Clear mini flask with plain black label.
The peelie advertises pear, iris, leather and patchouli, but all I get is baked vinyl car seats, hot tires and a melting popsicle.
Perhaps the “New Gentle Man” needs to park his convertible in the shade?
Edit – 5/12/21
Fresh from the bottle he pear comes through, but with more plastic fruit than juicy crispness.
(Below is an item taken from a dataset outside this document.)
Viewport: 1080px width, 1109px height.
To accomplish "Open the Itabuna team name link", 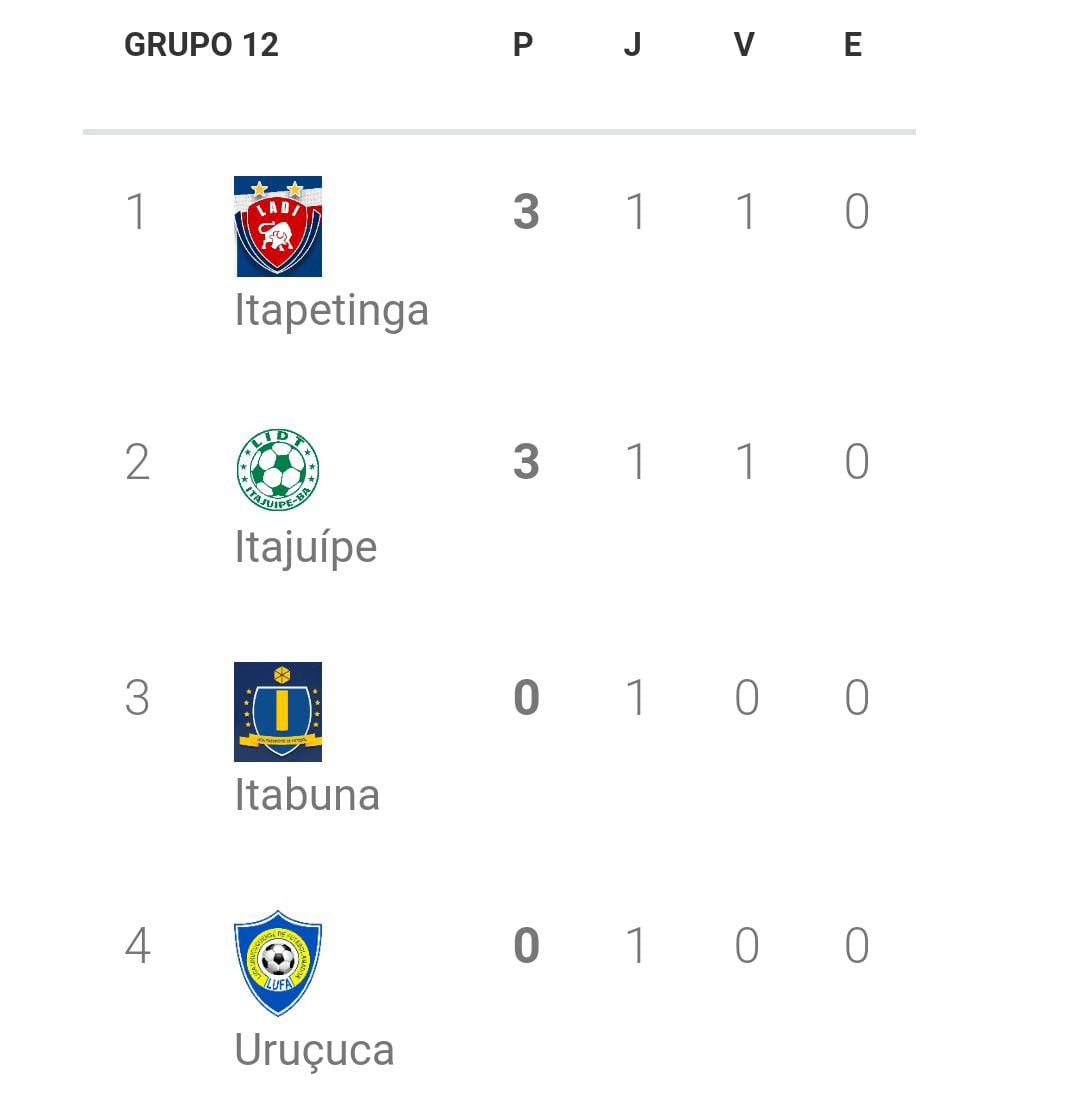I will click(x=307, y=795).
The iris and patchouli make a nice powder somewhere between baby talc and sawdust, but I’m still not convinced.
I want to hang out in a Gorillaz video.
Store display with with chrome topped tester half full of pale peach eau.
High end bubblegum.
Opens with a breath of citrus that turns fruity, then settles into jasmine and tuberose wedding flowers, but eventually ends with wet patchouli and vanilla.
I feel like this is what ELd’O was trying for with Yes I Do, but couldn’t get it dirty enough at the bottom.
This one is a bride with no underpants.
The “wife trophy” at the beginning of this video cracks me up.
In the summer it’s eye-watering: all the hot sauces at the taqueria–tabasco, nopales salsa verde, pico jalapeño–uncorked and spilled over the table.
In the winter it cools down, becomes herbal, sweet bell peppers with a touch of rose on a base of cedar and metallic musk, but it’s no less potent.
Xeryus Rouge came out in in the mid nineties, along with this sweet spicy tune from Cuba.
Cut crystal Ysatis mini bottle with skyscraper lines and pyramid top, filled with dark amber liquid.
Opens with lemony ylang-ylang, then settles to aldehydic woods and tuberose with some animalic dank notes that keep it from being too sweet.
Strong sillage, and long lasting, but it does seem from another time, when perfume focused on gravitas and established style. Now the trends seem to aim for playfulness and creativity.
This might have more personality on a gentleman, today.
Ysatis came out in 1984, and I discovered short-haired girls.